G bonks his forehead with his hand:  "I feel something hard on my head!"
I grab the opportunity and join:  "Hey!  I'm feeling my head, and it feels hard too!"
Everyone bonks their noggins.  Everyone agrees:  Their head is hard.
Me:  "So everyone has a hard bone around their head!  When I did research about brains, I read that this bone is called a skull."
M:  "Yeah, my skull is hard.  But my brain is soft and kind of pinkish."
Me:  "M says that her skull is hard and her brain is soft!  What do you all think about that?"
G:  "Yeah, my brain is soft."
I talk as I write:  "Ok, so M and G think that skulls are hard and brains are soft.  What about you guys, W and T? Yes?  Ok, so everyone thinks that skulls are hard and brains are soft."
I offer:  "When I was doing research, I read that your skull protects your brain."
M:  "Yeah!  If your brain gets hurt, you have to go to the doctor!"
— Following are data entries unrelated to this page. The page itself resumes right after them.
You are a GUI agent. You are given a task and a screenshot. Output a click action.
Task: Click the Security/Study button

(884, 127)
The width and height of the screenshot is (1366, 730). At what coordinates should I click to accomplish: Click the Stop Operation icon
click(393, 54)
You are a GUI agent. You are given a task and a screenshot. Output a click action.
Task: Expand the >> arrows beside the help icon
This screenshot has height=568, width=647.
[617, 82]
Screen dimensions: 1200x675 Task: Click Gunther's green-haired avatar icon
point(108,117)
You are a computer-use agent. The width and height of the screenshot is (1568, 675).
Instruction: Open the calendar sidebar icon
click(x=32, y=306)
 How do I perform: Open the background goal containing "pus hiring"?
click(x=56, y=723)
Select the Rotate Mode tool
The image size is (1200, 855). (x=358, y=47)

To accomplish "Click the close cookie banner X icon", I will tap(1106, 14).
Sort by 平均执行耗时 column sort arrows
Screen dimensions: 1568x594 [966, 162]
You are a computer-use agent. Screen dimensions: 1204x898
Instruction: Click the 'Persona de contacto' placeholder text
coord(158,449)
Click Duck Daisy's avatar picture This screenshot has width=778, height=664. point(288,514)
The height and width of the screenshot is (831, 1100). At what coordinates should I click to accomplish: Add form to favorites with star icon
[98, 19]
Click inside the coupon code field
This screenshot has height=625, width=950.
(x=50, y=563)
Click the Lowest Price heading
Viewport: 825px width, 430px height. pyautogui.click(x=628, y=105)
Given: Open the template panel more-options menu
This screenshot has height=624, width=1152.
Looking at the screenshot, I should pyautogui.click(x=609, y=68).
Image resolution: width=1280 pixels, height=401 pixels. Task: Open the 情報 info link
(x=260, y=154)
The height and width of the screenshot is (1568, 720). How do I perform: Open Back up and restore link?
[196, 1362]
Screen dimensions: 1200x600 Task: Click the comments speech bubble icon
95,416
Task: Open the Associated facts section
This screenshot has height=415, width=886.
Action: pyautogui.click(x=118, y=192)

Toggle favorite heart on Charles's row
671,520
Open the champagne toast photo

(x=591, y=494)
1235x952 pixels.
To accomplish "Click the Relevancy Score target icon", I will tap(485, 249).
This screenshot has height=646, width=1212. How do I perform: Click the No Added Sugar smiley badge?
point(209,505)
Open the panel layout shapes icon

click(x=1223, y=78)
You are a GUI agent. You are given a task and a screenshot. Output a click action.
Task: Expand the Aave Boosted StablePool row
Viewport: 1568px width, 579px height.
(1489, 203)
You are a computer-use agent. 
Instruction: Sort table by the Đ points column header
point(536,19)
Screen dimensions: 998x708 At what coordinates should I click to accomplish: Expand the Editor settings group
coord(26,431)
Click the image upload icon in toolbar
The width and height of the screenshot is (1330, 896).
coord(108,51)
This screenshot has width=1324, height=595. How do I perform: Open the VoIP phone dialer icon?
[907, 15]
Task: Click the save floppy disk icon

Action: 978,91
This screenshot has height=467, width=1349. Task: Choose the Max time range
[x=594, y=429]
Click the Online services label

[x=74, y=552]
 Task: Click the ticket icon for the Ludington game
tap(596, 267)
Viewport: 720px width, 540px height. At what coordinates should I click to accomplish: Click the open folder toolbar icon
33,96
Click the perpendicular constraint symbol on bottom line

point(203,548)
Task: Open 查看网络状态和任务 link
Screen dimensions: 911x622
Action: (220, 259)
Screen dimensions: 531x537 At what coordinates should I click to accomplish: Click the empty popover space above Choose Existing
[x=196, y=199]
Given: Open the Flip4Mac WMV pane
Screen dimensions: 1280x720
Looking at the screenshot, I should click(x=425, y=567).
When I sense a lull in the conversation, I offer, "If anyone is interested, you could write a B for brain on your paper.  I draw a B like this, with a line going down..."
M:  "Yeah!  I can do a B like this!"
G:  "Well, I don't know how to do a B."
W:  "I can show you!  It goes like this:  a line down, and two circles, like this!"  Everyone watches carefully.
G draws a line down.  He does the top part, like a P, and the bottom part is a little askew and not quite touching the line.
M:  "That doesn't look like a B."
Me:  "Everyone's learning how to write Bs, and it's really neat that we each get to learn in our own way.  Right now, that's what G's B looks like!"
Brains and Bs!

And To Finish It Up?
M asks what they should do with their papers and tickets.  I reply, "Well, I was thinking you might want to take them home to share with your families!  I bet they'd be interested in hearing your thoughts on brains.  After you put your pens back inside the jar, you can choose to put them on the coat cubbies or the inside cubbies."  Everyone quickly puts their pens away and starts to head towards the cubbies.  M asks, "Do we get to do this again tomorrow?"  "Yep," I say, "Most definitely."
W's B and brain when it's happy.

A Few of My Reflections
These children already know and think a lot about brains!  They see the brain as
*  a physical part of their body that needs to be protected
*  something that changes over time (depending on age)
*  something that changes depending on your emotions
*  something that is complex [elaborate!!!]
 


1 comment:

  1. Love this!! Your activity has inspired me to incorporate it into my own curriculum. In my preschool classroom, we've been talking a lot about taking care of our brains, how we need oxygen and water to keep our brains healthy, etc. I think a 3D model would be very interesting for the kids to see. I'll also incorporate the interaction and observations to enrich the children's (as well as my own!) learning experiences.